§ EXERCISE PROMPT
Type out the entries again, matching each one exactly.

--------------------------------

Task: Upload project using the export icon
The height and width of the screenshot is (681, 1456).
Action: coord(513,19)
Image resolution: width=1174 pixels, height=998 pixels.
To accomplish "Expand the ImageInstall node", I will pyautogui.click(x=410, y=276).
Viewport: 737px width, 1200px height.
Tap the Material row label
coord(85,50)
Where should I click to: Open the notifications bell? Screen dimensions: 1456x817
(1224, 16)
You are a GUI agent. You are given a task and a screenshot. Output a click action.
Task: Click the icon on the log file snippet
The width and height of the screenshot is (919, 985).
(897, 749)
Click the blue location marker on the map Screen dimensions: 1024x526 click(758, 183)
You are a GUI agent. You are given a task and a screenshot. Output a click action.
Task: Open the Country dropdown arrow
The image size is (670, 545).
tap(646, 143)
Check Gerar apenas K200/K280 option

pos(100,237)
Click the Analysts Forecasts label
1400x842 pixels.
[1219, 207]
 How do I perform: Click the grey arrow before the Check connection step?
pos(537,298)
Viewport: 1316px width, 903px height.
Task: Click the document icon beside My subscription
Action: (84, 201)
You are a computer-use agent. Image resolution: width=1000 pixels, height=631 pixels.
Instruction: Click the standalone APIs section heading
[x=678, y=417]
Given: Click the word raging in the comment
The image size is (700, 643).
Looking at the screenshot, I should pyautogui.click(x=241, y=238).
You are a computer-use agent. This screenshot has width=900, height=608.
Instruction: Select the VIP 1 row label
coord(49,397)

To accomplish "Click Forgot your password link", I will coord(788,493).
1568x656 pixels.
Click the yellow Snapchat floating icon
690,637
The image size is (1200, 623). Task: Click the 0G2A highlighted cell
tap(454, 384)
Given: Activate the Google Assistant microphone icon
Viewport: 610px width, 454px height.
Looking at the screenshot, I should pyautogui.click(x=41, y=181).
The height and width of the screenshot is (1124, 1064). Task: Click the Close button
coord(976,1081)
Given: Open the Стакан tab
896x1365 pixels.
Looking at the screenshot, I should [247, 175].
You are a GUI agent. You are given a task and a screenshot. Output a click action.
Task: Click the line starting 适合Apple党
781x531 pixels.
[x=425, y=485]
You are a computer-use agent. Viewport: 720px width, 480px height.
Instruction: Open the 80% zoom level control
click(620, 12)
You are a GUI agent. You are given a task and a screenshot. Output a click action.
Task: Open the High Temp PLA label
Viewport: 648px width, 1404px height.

--------------------------------

§ RESPONSE BELOW
Task: Upload project using the export icon
The height and width of the screenshot is (681, 1456).
Action: coord(513,19)
Image resolution: width=1174 pixels, height=998 pixels.
To accomplish "Expand the ImageInstall node", I will pyautogui.click(x=410, y=276).
Viewport: 737px width, 1200px height.
Tap the Material row label
coord(85,50)
Where should I click to: Open the notifications bell? Screen dimensions: 1456x817
(1224, 16)
You are a GUI agent. You are given a task and a screenshot. Output a click action.
Task: Click the icon on the log file snippet
The width and height of the screenshot is (919, 985).
(897, 749)
Click the blue location marker on the map Screen dimensions: 1024x526 click(758, 183)
You are a GUI agent. You are given a task and a screenshot. Output a click action.
Task: Open the Country dropdown arrow
The image size is (670, 545).
tap(646, 143)
Check Gerar apenas K200/K280 option

pos(100,237)
Click the Analysts Forecasts label
1400x842 pixels.
[1219, 207]
 How do I perform: Click the grey arrow before the Check connection step?
pos(537,298)
Viewport: 1316px width, 903px height.
Task: Click the document icon beside My subscription
Action: (84, 201)
You are a computer-use agent. Image resolution: width=1000 pixels, height=631 pixels.
Instruction: Click the standalone APIs section heading
[x=678, y=417]
Given: Click the word raging in the comment
The image size is (700, 643).
Looking at the screenshot, I should pyautogui.click(x=241, y=238).
You are a computer-use agent. This screenshot has width=900, height=608.
Instruction: Select the VIP 1 row label
coord(49,397)

To accomplish "Click Forgot your password link", I will coord(788,493).
1568x656 pixels.
Click the yellow Snapchat floating icon
690,637
The image size is (1200, 623). Task: Click the 0G2A highlighted cell
tap(454, 384)
Given: Activate the Google Assistant microphone icon
Viewport: 610px width, 454px height.
Looking at the screenshot, I should pyautogui.click(x=41, y=181).
The height and width of the screenshot is (1124, 1064). Task: Click the Close button
coord(976,1081)
Given: Open the Стакан tab
896x1365 pixels.
Looking at the screenshot, I should [247, 175].
You are a GUI agent. You are given a task and a screenshot. Output a click action.
Task: Click the line starting 适合Apple党
781x531 pixels.
[x=425, y=485]
You are a computer-use agent. Viewport: 720px width, 480px height.
Instruction: Open the 80% zoom level control
click(620, 12)
You are a GUI agent. You are given a task and a screenshot. Output a click action.
Task: Open the High Temp PLA label
Viewport: 648px width, 1404px height.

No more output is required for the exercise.